LPA Calandra toured the physical plant. This is a 26 story building. Assisted Living occupies one floor and Memory Care occupies one floor. LPA Calandra inspected 4 rooms (2 in Memory Care and 2 in Assisted Living). All bedrooms had the required furniture and sufficient lighting. Hot water in Assisted Living and Memory Care was measured between the required 105-120 degrees Fahrenheit. Fire extinguishers were observed to fully charged and last inspected on January 16, 2024. Fire alarms and carbon monoxide detectors were observed to be in working condition. The fire alarm/carbon monoxide panel was observed to be fully operational. No Hazards nor obstructions were present in exterior terraces/patios, hallways or other areas of the facility. The facility has an evacuation chair on each floor. The facility also has the required 7 days of non-perishables and 2 days of perishables on site. No food in the main kitchen was expired. Food in the Assisted living dining room that was expired was removed and disposed of by Administrator, Terrence Tumbale in the presence of the LPA.

A review of Centrally stored medications in Assisted Living indicated that medications for residents were properly labeled with instructions on dosage and times of day and matched the Centrally Stored Medication Records(CSMR) kept at the facility.

LPA Calandra reviewed 5 resident files. All were observed to be complete. LPA to continue reviewing documents during continuation of Annual.

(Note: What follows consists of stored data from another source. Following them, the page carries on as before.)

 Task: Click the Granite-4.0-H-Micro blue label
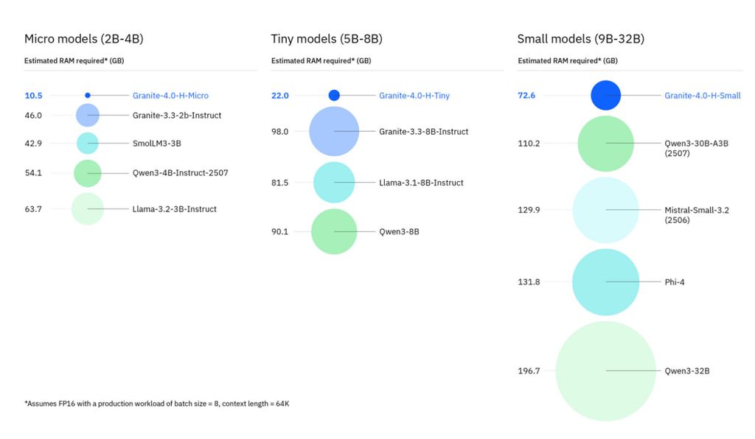point(170,96)
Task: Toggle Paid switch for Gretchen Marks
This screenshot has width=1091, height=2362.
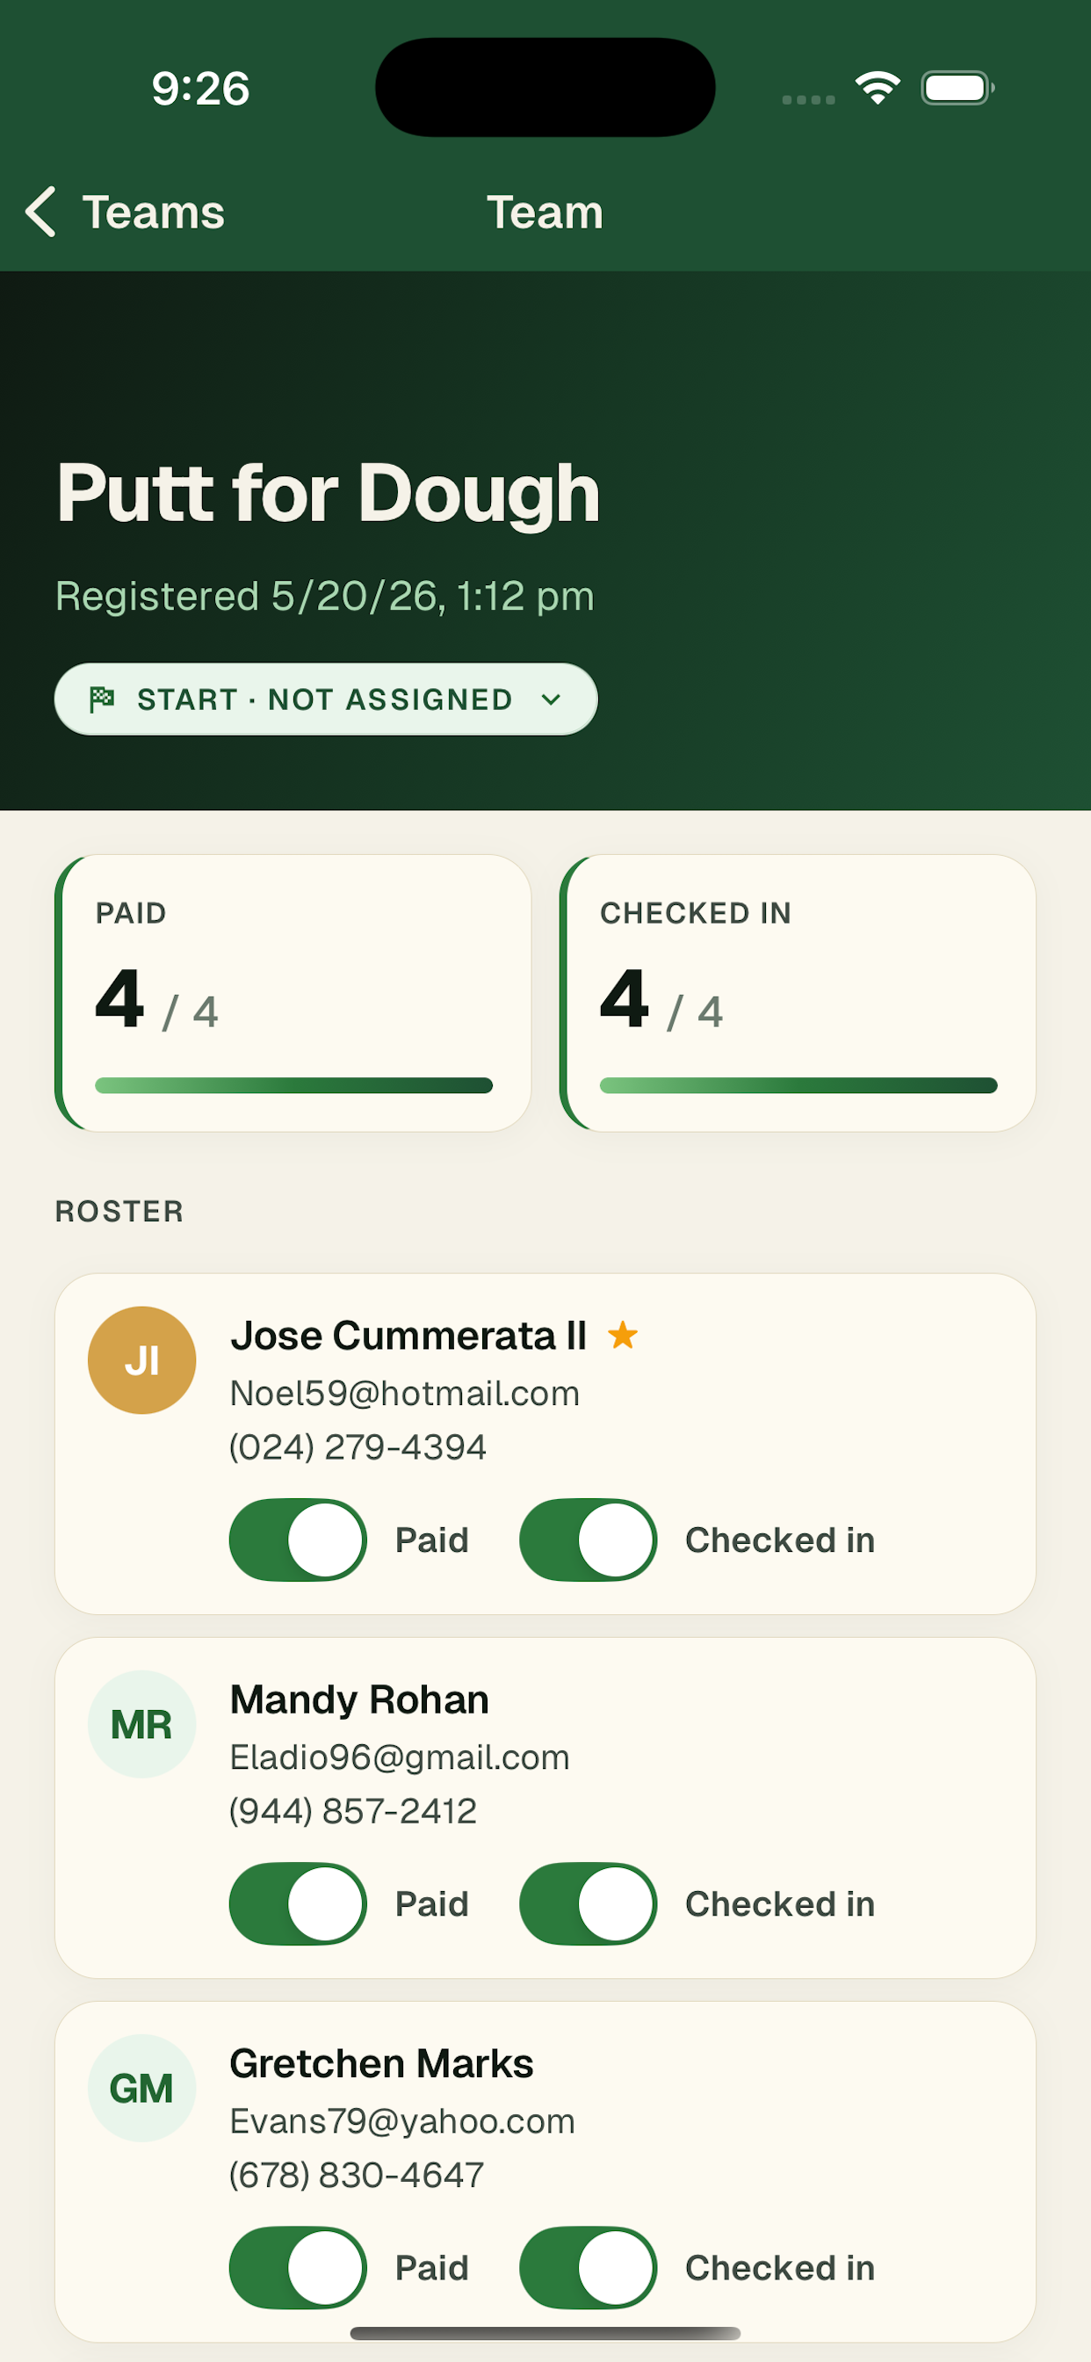Action: point(298,2268)
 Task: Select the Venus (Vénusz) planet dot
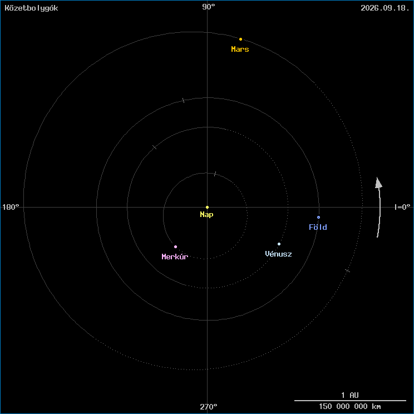pyautogui.click(x=279, y=244)
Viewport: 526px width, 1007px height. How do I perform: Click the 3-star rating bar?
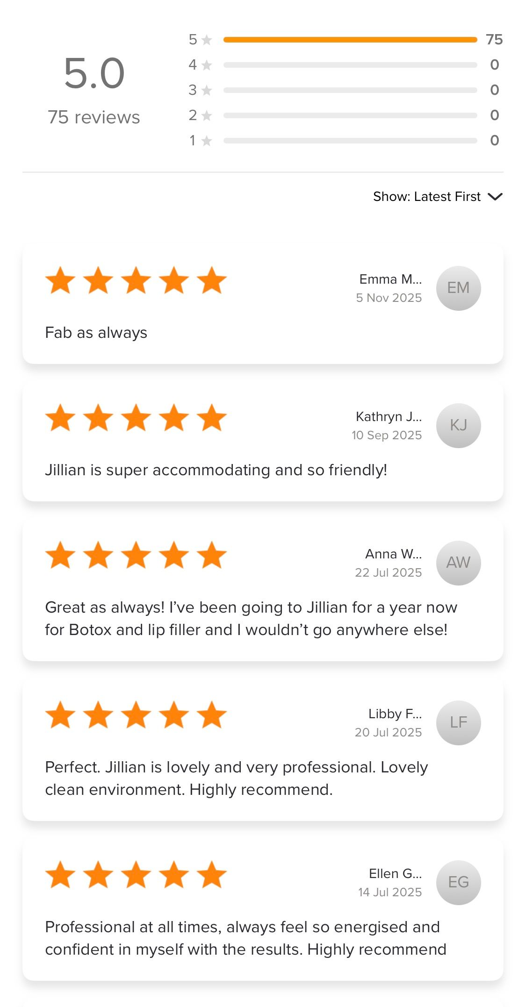(350, 90)
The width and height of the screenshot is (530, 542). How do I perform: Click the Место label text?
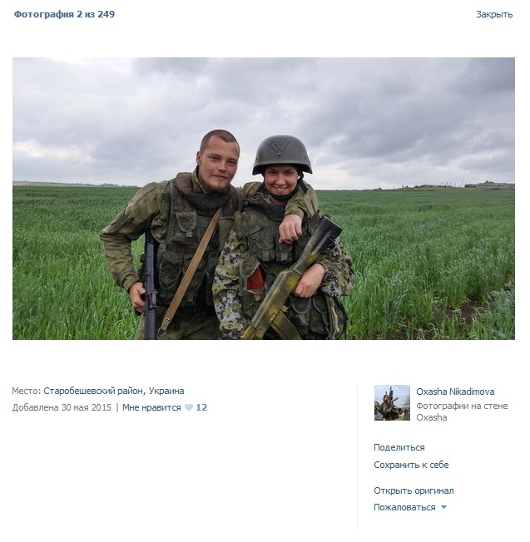27,391
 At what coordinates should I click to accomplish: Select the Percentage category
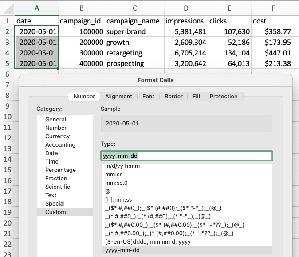[60, 170]
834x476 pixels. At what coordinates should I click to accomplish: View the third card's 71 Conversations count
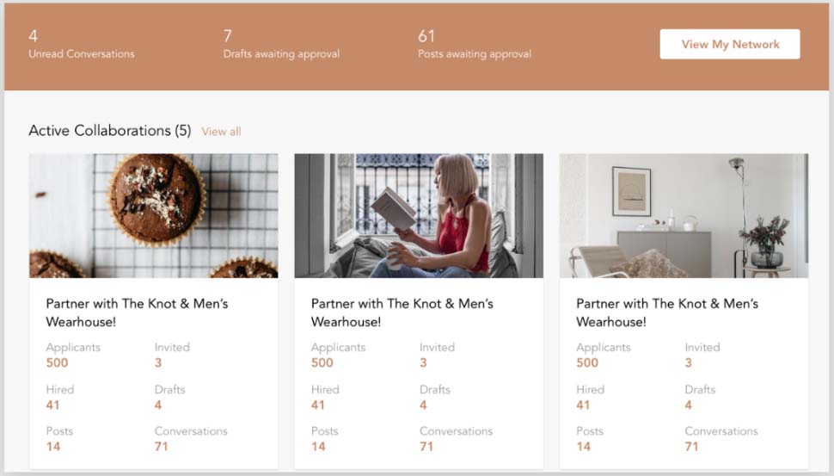[691, 447]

This Annual will be completed at a later date.
SUPERVISORS NAME: Andrea Medlin
LICENSING EVALUATOR NAME: John Calandra
LICENSING EVALUATOR SIGNATURE: DATE: 05/23/2024
I acknowledge receipt of this form and understand my licensing appeal rights as explained and received.
FACILITY REPRESENTATIVE SIGNATURE: DATE: 05/23/2024
This report must be available at Child Care and Group Home facilities for public review for 3 years.

LIC809 (FAS) - (06/04)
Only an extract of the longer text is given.